For each plant species, the fitted models based on the current baseline condition were then projected onto each of the future climate scenarios. We then averaged the output of five GCMs to create final future suitability models for two time periods (2070 and 2100) and under two climate change scenarios (SSP3-7.0 and SSP5-8.5). Final model output for each species consisted of one ensembled climatic suitability map for current time and five suitability maps (representing the five GCMs) for both 2070 and 2100 time-periods and under two climate change scenarios (SSP3-7.0 and SSP5-8.5). The climatic suitability maps had values ranging from 0 (least climatically suitable) to 1 (most climatically suitable).
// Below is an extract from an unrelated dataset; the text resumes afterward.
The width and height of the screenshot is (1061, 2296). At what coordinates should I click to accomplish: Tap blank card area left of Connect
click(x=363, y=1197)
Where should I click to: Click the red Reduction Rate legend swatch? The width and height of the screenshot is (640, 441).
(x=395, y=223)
For each time period and under each SSP scenario we then calculated the median of five GCM projections. By doing so we obtained four final suitability maps: 2070 – SSP3, 2070 – SSP5, 2100 – SSP3, and 2100 – SSP5. We also classified continuous suitability maps to binary (0 and 1) maps by using TSS as the binarization metric. We then used the binary habitat suitability maps to quantify range loss and range gain in the habitat suitability of the species. The percentage of range loss and gain was determined based on the number of pixels currently unsuitable but predicted to become suitable in the future (habitat gain), and the number of pixels currently suitable but projected to become unsuitable (habitat loss).
References
- Anderson, R. P., Martínez-Meyer, E., Nakamura, M., Araújo, M. B., Peterson, A. T., Soberón, J., & Pearson, R. G. (2011). Ecological niches and geographic distributions (MPB-49). Princeton University Press.
- Elith, J., Kearney, M., & Phillips, S. (2010). The art of modelling range‐shifting species. Methods in ecology and evolution, 1(4), 330–342.
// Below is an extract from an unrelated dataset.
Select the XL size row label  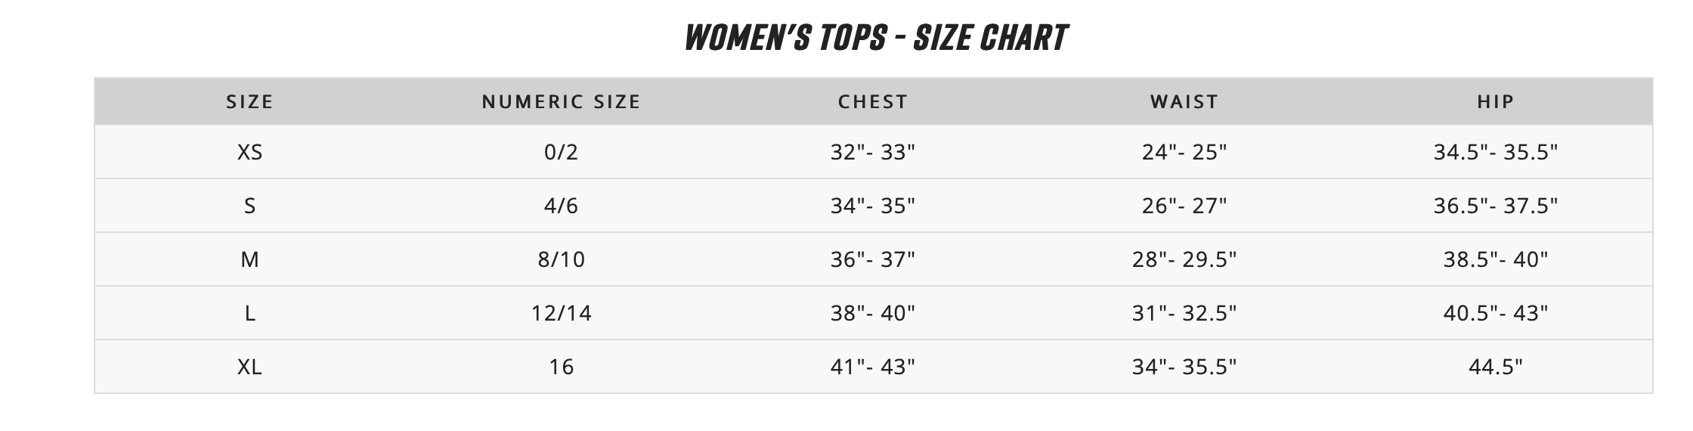[249, 367]
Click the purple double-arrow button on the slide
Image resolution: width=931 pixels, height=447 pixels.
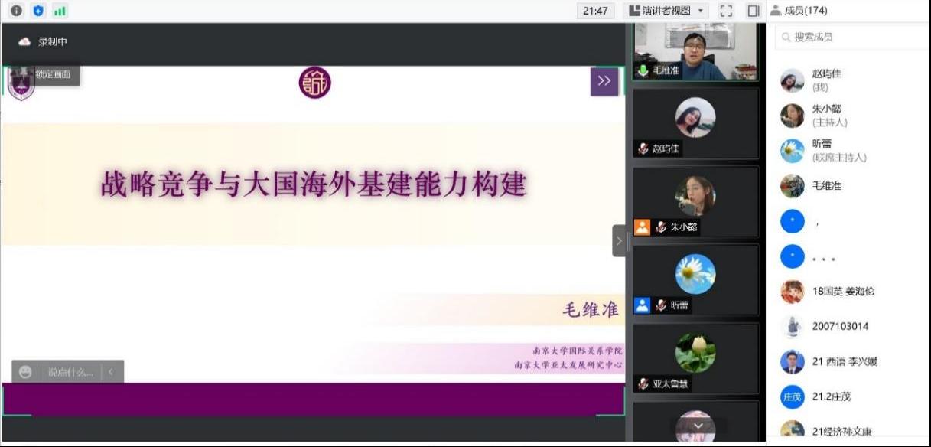tap(604, 81)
- Merow, C., Smith, M. J., Edwards Jr, T. C., Guisan, A., McMahon, S. M., Normand, S., Thuiller, W., Wüest, R. O., Zimmermann, N. E., & Elith, J. (2014). What do we gain from simplicity versus complexity in species distribution models? Ecography, 37(12), 1267–1281.
- Phillips, S. J., Dudík, M., Elith, J., Graham, C. H., Lehmann, A., Leathwick, J., & Ferrier, S. (2009). Sample selection bias and presence‐only distribution models: implications for background and pseudo‐absence data. Ecological applications, 19(1), 181–197.
- Riahi, K., Van Vuuren, D. P., Kriegler, E., Edmonds, J., O'Neill, B. C., Fujimori, S., Bauer, N., Calvin, K., Dellink, R., & Fricko, O. (2017). The Shared Socioeconomic Pathways and their energy, land use, and greenhouse gas emissions implications: An overview. Global environmental change, 42, 153–168.
- Thuiller, W., Lafourcade, B., Engler, R., & Araújo, M. B. (2009). BIOMOD–a platform for ensemble forecasting of species distributions. Ecography, 32(3), 369–373.